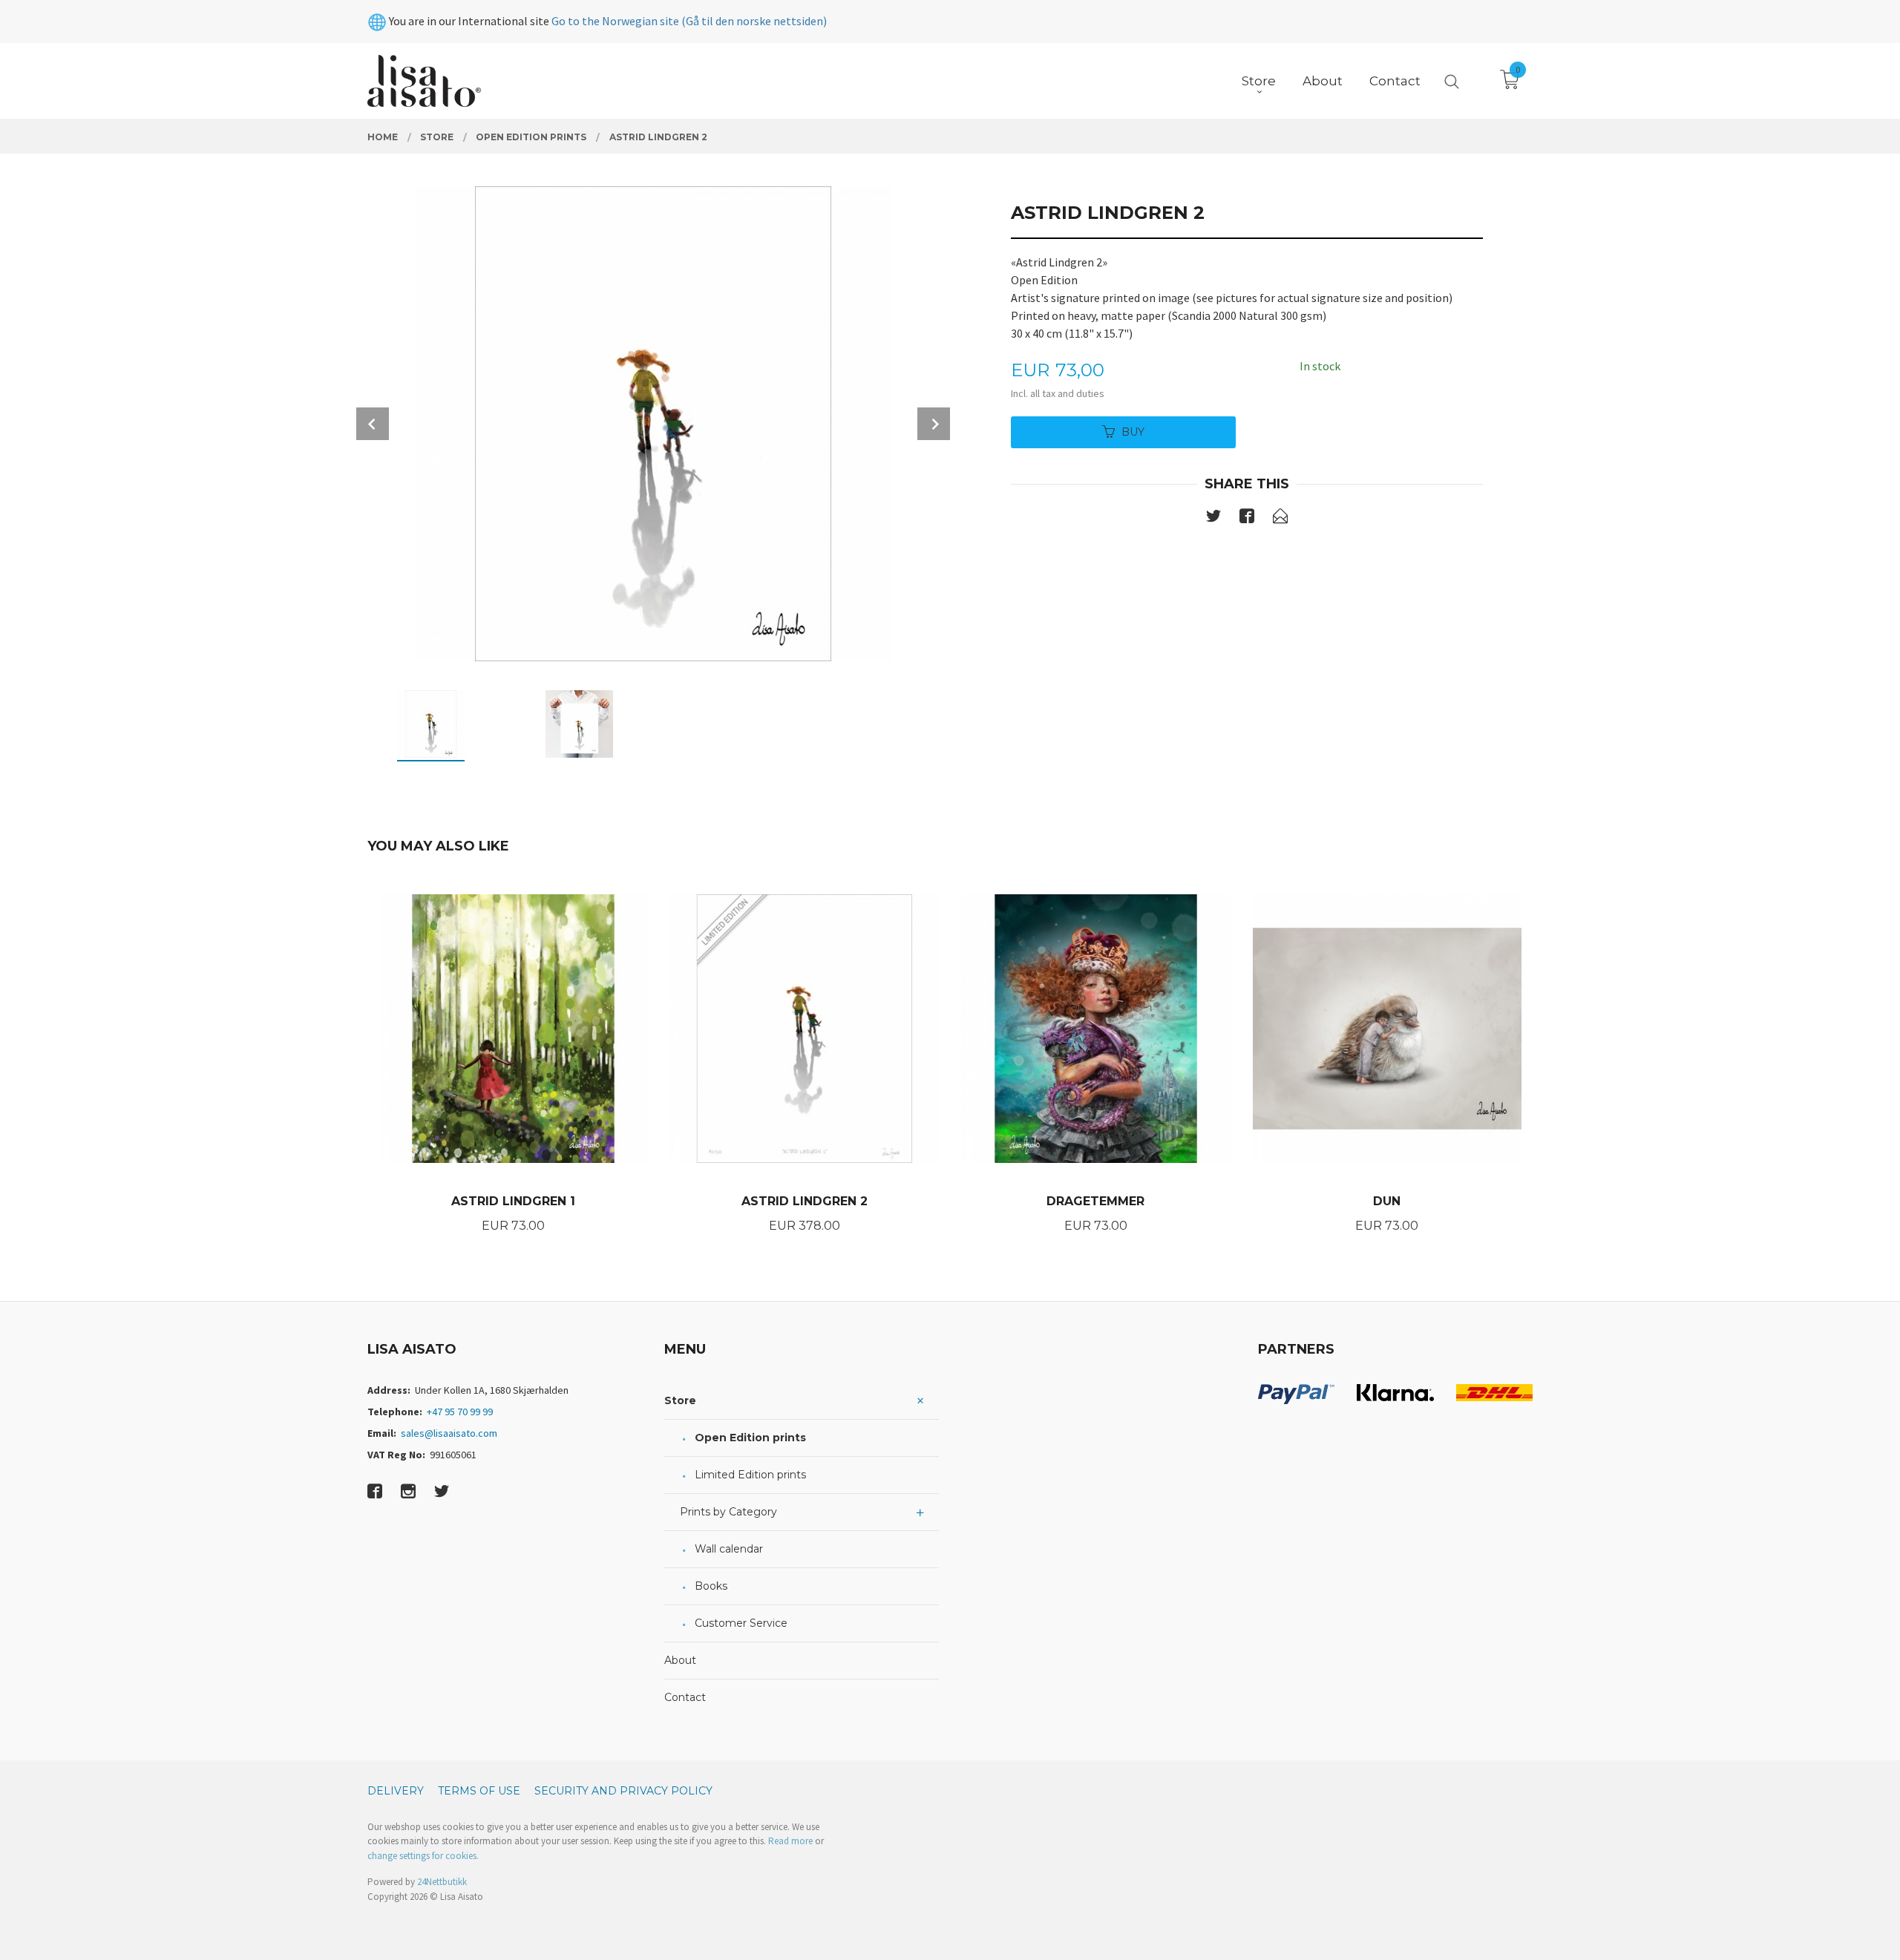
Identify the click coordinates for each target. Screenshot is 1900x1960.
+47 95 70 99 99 (460, 1411)
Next (933, 423)
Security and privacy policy (623, 1790)
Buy (1132, 432)
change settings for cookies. (423, 1855)
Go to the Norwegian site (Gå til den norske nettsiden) (689, 20)
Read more (790, 1841)
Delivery (395, 1790)
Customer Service (741, 1623)
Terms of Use (479, 1790)
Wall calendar (729, 1549)
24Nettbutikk (442, 1881)
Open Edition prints (750, 1437)
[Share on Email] (1280, 518)
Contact (685, 1697)
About (680, 1660)
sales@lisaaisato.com (449, 1433)
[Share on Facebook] (1247, 518)
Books (711, 1586)
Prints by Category (728, 1511)
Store (680, 1400)
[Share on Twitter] (1213, 518)
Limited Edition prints (750, 1474)
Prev (372, 423)
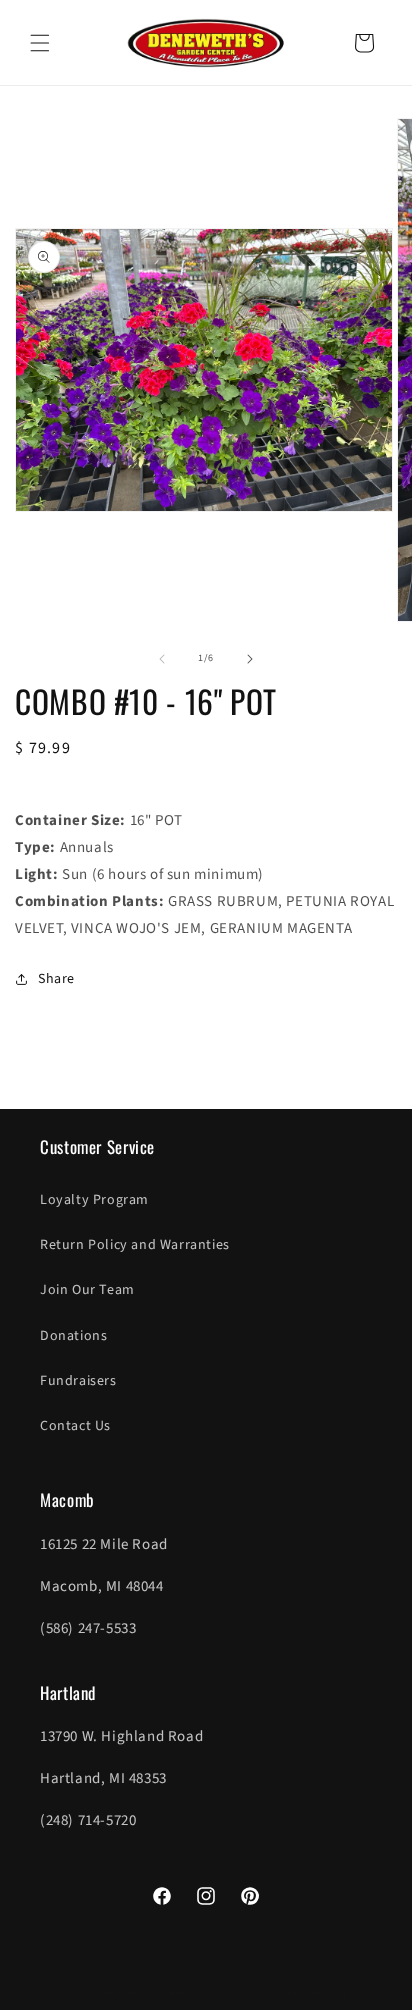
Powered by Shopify (297, 1992)
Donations (73, 1336)
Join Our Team (87, 1290)
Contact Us (75, 1426)
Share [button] (56, 979)
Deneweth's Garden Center (173, 1992)
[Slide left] (162, 659)
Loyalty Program (94, 1200)
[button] (40, 43)
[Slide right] (250, 659)
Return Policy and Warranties (135, 1245)
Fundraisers (78, 1381)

★ ★ ★ ★ ★ ★ ★

Could you give the listing again exactly as it stands, minus any pictures?

THE COMPLETED TASK:
Identify the click coordinates for each target. Screenshot is 1900x1960.
+47 95 70 99 99 (460, 1411)
Next (933, 423)
Security and privacy policy (623, 1790)
Buy (1132, 432)
change settings for cookies. (423, 1855)
Go to the Norwegian site (Gå til den norske nettsiden) (689, 20)
Read more (790, 1841)
Delivery (395, 1790)
Customer Service (741, 1623)
Terms of Use (479, 1790)
Wall calendar (729, 1549)
24Nettbutikk (442, 1881)
Open Edition prints (750, 1437)
[Share on Email] (1280, 518)
Contact (685, 1697)
About (680, 1660)
sales@lisaaisato.com (449, 1433)
[Share on Facebook] (1247, 518)
Books (711, 1586)
Prints by Category (728, 1511)
Store (680, 1400)
[Share on Twitter] (1213, 518)
Limited Edition prints (750, 1474)
Prev (372, 423)
Powered by Shopify (297, 1992)
Donations (73, 1336)
Join Our Team (87, 1290)
Contact Us (75, 1426)
Share [button] (56, 979)
Deneweth's Garden Center (173, 1992)
[Slide left] (162, 659)
Loyalty Program (94, 1200)
[button] (40, 43)
[Slide right] (250, 659)
Return Policy and Warranties (135, 1245)
Fundraisers (78, 1381)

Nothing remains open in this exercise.